New research published last week by David Blanchflower of Dartmouth College and Alex Bryson of the University College London suggests that consumer expectations indexes from the Conference Board and the University of Michigan tend to predict economic downturns up to 18 months in advance in the U.S.
Every recession since the 1980s has been precipitated by at least a 10-point drop in the expectations indices, they found. Other reliable indicators include a single monthly rise of at least 0.3 percentage points in unemployment and two consecutive months of employment rate declines.
"The economic situation in 2021 is exceptional, however, since unprecedented direct government intervention in the labor market through furlough-type arrangements has enabled employment rates to recover quickly from the huge downturn in 2020," Blanchflower and Bryson wrote. "However, downward movements in consumer expectations in the last six months suggest the economy in the United States is entering recession now (Autumn 2021)."
The Conference Board’s gauge of expectations declined in September to the lowest since November last year, marking the third consecutive month of declines. At the same time, the University of Michigan's gauge actually increased last month.

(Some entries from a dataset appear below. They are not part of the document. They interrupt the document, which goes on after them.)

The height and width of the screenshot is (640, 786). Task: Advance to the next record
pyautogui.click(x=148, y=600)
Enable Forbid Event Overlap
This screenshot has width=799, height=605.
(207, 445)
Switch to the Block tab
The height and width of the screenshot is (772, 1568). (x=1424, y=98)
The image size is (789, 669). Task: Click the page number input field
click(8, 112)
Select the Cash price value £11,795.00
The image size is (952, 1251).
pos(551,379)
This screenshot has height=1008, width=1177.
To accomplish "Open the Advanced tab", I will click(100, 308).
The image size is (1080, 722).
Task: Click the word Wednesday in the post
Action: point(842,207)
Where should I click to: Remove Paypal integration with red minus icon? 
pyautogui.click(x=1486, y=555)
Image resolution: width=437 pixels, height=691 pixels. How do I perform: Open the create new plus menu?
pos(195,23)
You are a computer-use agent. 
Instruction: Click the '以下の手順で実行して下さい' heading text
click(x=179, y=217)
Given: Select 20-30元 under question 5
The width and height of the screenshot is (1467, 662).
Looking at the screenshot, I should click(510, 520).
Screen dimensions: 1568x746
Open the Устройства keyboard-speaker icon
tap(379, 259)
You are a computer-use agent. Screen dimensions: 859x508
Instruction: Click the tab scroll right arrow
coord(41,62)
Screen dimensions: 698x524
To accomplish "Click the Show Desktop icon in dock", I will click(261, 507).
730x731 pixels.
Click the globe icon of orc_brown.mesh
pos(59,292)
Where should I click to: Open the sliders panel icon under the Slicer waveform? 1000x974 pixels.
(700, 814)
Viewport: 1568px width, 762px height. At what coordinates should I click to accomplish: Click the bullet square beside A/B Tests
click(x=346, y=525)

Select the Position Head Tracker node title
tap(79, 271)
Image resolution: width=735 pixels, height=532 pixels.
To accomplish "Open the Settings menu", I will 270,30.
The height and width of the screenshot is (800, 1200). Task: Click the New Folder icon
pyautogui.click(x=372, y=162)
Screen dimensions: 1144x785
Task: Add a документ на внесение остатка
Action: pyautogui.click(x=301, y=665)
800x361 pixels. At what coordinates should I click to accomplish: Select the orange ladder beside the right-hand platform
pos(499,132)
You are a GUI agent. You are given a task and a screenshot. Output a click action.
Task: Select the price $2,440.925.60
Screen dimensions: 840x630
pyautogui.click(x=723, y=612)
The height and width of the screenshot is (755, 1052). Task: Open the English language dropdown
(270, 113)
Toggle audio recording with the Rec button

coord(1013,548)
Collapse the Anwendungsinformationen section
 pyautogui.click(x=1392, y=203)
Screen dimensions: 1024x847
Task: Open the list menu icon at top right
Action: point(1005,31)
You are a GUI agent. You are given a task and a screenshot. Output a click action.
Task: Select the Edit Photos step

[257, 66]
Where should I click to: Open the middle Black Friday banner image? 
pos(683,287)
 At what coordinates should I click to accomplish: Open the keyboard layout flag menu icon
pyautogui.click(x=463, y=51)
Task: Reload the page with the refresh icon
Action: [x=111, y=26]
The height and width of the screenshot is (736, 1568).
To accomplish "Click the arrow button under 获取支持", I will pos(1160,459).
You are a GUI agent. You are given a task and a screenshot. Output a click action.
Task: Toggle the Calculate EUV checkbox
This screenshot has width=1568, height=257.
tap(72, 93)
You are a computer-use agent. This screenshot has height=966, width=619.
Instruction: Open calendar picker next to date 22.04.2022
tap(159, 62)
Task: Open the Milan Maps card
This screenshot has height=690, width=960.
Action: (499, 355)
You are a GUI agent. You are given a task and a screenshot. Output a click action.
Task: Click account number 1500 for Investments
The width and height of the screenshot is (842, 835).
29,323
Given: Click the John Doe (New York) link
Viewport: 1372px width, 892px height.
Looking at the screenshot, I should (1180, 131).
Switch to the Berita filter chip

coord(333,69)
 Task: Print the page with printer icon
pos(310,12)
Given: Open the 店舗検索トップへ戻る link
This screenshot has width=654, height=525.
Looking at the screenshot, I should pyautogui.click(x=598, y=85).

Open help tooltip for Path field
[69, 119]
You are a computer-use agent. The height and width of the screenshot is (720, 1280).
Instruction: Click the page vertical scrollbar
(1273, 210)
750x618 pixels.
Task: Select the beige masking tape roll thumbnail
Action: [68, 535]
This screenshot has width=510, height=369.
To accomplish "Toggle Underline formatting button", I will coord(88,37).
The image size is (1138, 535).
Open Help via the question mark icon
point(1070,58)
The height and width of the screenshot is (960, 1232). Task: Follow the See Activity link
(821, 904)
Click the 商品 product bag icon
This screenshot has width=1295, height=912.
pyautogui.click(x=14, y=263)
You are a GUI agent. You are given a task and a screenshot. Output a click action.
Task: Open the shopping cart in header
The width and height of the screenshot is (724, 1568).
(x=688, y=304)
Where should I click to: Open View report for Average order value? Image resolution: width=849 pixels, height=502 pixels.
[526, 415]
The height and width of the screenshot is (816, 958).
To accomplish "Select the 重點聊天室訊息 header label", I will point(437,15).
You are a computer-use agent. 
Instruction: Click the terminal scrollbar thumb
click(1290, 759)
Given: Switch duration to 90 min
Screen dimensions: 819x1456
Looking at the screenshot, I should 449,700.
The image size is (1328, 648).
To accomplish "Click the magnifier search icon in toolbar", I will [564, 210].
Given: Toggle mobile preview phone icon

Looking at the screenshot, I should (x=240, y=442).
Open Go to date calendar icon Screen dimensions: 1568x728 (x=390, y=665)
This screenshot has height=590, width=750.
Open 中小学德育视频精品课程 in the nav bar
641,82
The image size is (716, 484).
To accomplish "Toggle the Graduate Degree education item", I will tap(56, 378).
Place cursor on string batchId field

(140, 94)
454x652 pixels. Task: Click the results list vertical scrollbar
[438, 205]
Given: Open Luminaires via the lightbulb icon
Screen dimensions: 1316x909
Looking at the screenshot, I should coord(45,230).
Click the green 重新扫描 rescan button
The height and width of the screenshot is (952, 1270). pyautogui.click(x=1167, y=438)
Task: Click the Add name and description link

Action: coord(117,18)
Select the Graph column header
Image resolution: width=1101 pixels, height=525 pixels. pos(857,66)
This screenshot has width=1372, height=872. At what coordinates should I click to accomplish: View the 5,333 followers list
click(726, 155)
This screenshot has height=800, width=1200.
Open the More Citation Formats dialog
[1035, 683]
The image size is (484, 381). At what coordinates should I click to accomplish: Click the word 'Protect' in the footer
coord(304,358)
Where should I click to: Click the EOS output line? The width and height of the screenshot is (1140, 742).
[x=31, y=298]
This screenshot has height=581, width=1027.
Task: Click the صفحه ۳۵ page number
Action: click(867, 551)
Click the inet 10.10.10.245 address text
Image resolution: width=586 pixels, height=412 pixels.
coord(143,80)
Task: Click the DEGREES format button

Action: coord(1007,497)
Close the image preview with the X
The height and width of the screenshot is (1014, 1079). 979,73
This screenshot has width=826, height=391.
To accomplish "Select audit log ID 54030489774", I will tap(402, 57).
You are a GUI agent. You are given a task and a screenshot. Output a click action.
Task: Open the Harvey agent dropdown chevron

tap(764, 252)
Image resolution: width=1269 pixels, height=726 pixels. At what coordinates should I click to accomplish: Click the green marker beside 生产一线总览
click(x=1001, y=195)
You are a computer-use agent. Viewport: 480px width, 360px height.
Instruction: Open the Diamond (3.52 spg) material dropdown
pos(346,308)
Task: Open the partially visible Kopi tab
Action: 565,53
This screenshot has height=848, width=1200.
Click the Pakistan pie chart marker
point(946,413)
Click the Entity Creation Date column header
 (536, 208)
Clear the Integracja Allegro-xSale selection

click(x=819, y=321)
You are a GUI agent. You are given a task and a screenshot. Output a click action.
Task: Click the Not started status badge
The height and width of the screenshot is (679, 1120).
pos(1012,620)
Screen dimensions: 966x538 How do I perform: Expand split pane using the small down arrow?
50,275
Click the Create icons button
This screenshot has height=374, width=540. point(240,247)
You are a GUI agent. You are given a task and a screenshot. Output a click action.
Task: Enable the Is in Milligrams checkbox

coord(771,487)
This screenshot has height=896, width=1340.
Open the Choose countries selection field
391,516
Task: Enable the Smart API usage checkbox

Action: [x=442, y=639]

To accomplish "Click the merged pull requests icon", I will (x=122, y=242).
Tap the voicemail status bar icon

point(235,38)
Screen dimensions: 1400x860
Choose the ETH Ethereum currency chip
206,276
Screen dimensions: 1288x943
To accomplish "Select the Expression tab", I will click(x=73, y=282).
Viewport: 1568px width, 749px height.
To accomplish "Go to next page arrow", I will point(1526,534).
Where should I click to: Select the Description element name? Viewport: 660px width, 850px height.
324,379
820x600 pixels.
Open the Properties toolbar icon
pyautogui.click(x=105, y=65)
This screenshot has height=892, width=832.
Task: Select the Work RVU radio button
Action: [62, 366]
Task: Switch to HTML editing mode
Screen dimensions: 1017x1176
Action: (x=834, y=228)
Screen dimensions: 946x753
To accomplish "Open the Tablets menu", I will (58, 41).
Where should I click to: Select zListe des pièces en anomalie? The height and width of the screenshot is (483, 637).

The economists highlighted data suggesting the Conference Board expectations peaked in March 2021 and then fell by 26 points through September 2021. The Michigan data, meanwhile, likely peaked in June 2021 and fell by 18 points by August, they found.
The "clear downward movements in consumer expectations" over the past six months are evidence the U.S. is currently heading into a recession, the economists said. Although that's not reflected in the hiring situation – the unemployment rate is falling and the economy is adding jobs, albeit at a slower-than-expected pace – that's likely because the U.S. government has played a large role in propping up the labor market.
"It seems to us that there is every likelihood that the US is entered recession at the end of 2021," they wrote.